School buildings in Italy are 52 years old on average, and widely inadequate for the requirements of the near future. From three different points of view: safety, sustainability, but also as spaces conducive to good and innovative didactics. Action must be taken urgently. Because the alternative is watching the gap between our students’ level of education and those in other advanced economies become even deeper, adding to a terrible waste of environmental resources and, in some cases, safety risks for all the people who study and work at school.
However, a reasonable and convenient approach must embrace a vision and an operative strategy that integrate all different facets of the problem. Not forgetting that, with the decrease in number of students expected in the next few years, the government should focus on renovating, redeveloping or replacing existing buildings, making the construction of new schools in new locations an exception.

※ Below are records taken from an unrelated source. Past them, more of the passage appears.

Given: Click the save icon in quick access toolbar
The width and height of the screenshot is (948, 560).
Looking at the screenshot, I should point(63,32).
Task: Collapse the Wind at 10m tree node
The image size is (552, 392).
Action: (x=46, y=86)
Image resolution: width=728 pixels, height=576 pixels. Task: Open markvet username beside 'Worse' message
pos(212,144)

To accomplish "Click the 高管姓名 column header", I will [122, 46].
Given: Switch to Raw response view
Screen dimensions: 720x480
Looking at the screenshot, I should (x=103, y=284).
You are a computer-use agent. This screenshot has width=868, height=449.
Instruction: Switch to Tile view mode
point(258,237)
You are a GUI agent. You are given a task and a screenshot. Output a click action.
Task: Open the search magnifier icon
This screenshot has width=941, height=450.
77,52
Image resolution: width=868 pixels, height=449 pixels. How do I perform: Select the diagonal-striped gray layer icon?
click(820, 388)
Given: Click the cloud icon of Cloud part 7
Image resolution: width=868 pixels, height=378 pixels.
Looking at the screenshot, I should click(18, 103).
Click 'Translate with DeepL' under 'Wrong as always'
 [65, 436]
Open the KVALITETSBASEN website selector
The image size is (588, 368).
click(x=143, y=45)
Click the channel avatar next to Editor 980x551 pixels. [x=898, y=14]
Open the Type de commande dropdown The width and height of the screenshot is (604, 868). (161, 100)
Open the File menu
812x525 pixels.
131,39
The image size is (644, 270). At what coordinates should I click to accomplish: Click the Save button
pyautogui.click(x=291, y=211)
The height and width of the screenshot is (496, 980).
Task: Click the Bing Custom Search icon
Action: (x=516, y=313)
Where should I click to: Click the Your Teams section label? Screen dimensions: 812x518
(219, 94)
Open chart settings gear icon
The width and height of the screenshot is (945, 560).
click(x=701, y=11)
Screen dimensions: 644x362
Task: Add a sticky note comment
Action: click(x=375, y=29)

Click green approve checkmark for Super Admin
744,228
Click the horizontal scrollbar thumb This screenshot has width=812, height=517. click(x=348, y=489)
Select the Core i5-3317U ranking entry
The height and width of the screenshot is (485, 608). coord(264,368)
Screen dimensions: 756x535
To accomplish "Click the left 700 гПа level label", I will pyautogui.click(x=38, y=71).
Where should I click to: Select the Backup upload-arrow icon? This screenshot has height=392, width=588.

These are the main conclusions of Fondazione Agnelli’s Report on School Building and Learning Spaces (Rapporto sull’Edilizia Scolastica della Fondazione Agnelli, published in Italian by Editori Laterza). The Report stems from new analyses of the data provided by the Ministry of Education’s School Building Registry (Anagrafe dell’Edilizia Scolastica), and offers policy recommendations for the work that must be carried out in Italian school buildings in the next few years. One chapter in the Report reviews some of the most meaningful experiences in innovative school construction on the international scene.
The Report was presented on 27 November 2019 in Turin, by John Elkann, Chairman of Fondazione Agnelli; Alessandro Laterza, CEO of Editori Laterza; Giovanni Biondi, President of Indire; Francesco Profumo, President of Compagnia di San Paolo and former Minister of Education; and Anna Ascani, Deputy Minister of Education, University and Research, responsible for school building.
“Amongst public investments in infrastructures – commented Andrea Gavosto, Director of the Agnelli Foundation – those for school buildings must play a central role, as an opportunity for the growth of younger generations. However, we must plan and act in three directions at the same time: safety, sustainability, and innovation for didactics. The latter is just as important as the first two: the spaces inside schools – the way they are designed and built – are indeed a key factor for learning, and for both students’ and teachers’ wellbeing.”